There are awards schemes for every industry and for every region. Some focus on trade relationships and others invite the public to be involved. There are awards which are judged by experts and awards which are voted on by the public, and sometimes awards use a combination of both.
Awards can be a very useful tool in PR strategy, providing opportunities which can include raising awareness, reinforcing key messages and supporting new launches. The organisers of awards schemes are always looking for participation, so they generally provide advance warning of their schedules and free, online entry systems. This means that activity around awards can be planned on an annual basis.
Most businesses will have been approached to enter some awards, even if that has been as part of a phone call or email which was trying to sell tickets to a gala awards ceremony. As an annual exercise it is useful to research the awards which are relevant to your business, checking what is required to enter and whether the awards have credibility amongst your stakeholders.
When considering whether to enter any award, it is sensible to look at whether you are eligible to enter, whether you have the resources to complete the entry and whether you believe you have evidence to prove you should win.
Eligibility criteria can be complex and if there is any doubt get in touch with the organisers to check that you qualify. If you do not, then you can also ask for a new category to be added for the following year.
Organisers have made entering awards as easy as possible. They know, that to encourage more entrants, they need to make the submission process simple and the majority attempt to make it as straightforward for a small business as it is for a large organisation.

+ + + + + + +

— STATED GOAL 1 —
Reproduce the passage on business awards word for word from "When considering whether" to "a large organisation.".
— STATED GOAL 2 —
Continue the passage on entering business awards, picking up right after its final sentence.

— DATA LISTING —
+ + + + + + +

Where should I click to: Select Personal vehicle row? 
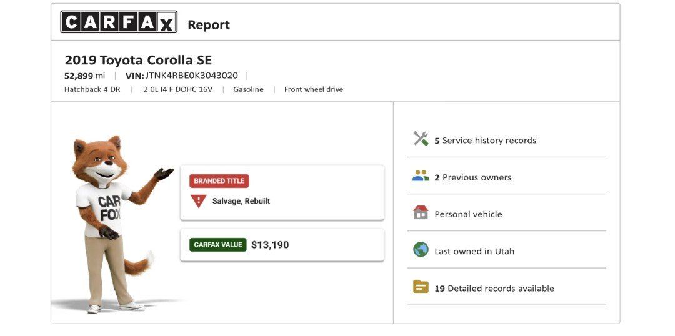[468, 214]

+ + + + + + +

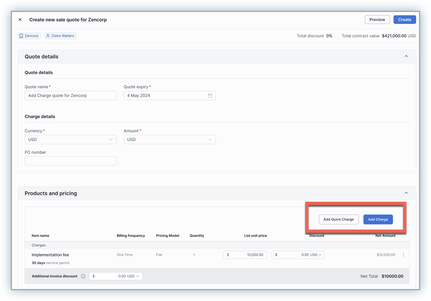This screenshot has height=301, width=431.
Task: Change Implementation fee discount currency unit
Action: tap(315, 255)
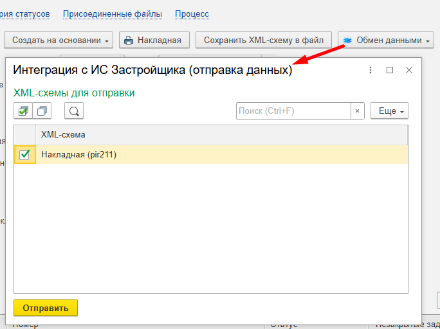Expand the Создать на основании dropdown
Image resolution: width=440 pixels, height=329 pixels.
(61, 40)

+ + + + + + +

— EXERCISE RESPONSE 1 —
When considering whether to enter any award, it is sensible to look at whether you are eligible to enter, whether you have the resources to complete the entry and whether you believe you have evidence to prove you should win.
Eligibility criteria can be complex and if there is any doubt get in touch with the organisers to check that you qualify. If you do not, then you can also ask for a new category to be added for the following year.
Organisers have made entering awards as easy as possible. They know, that to encourage more entrants, they need to make the submission process simple and the majority attempt to make it as straightforward for a small business as it is for a large organisation.

— EXERCISE RESPONSE 2 —
How do you know if you have a chance of winning? The best place to start is by reviewing last year’s winner and finalists for the categories you want to enter. How does your activity compare? If you think it is as good or better then create a plan for your submission, ensuring you have enough time to collect the evidence required to prove your success.
In addition to the main submission, you may have the option to submit extra documents, images or content to support your entry. Take full advantage of this and supply as much material as you can within the limitations provided.
The awards process will have several deadlines to adhere to, not just when to submit your entry, so schedule your work to fit into these deadlines and keep abreast of dates which are moved. Although entry deadlines can be extended, there can be extra costs for late entries as well as outright disqualification.
Being notified that you have been shortlisted is a major achievement and should be celebrated internally and externally. There may well be more deadlines to provide logos or more images so make sure you complete these in time too. Wish your fellow finalists, even if they are your biggest competitor, good luck. If you get a finalist logo put it on your website.
At this point you can decide about attending the awards ceremony. Some businesses use these as a thank you to their team, taking a table for their staff and others create a sales event by inviting new prospects. Involve your sales team in these decisions.
Winning and losing
If you lose in the final, make sure you try to ask the organisers to get some feedback from the judges. Their insight could help you for next year. Be gracious and offer congratulations to the winner. Use the fact you were finalist in your external communications.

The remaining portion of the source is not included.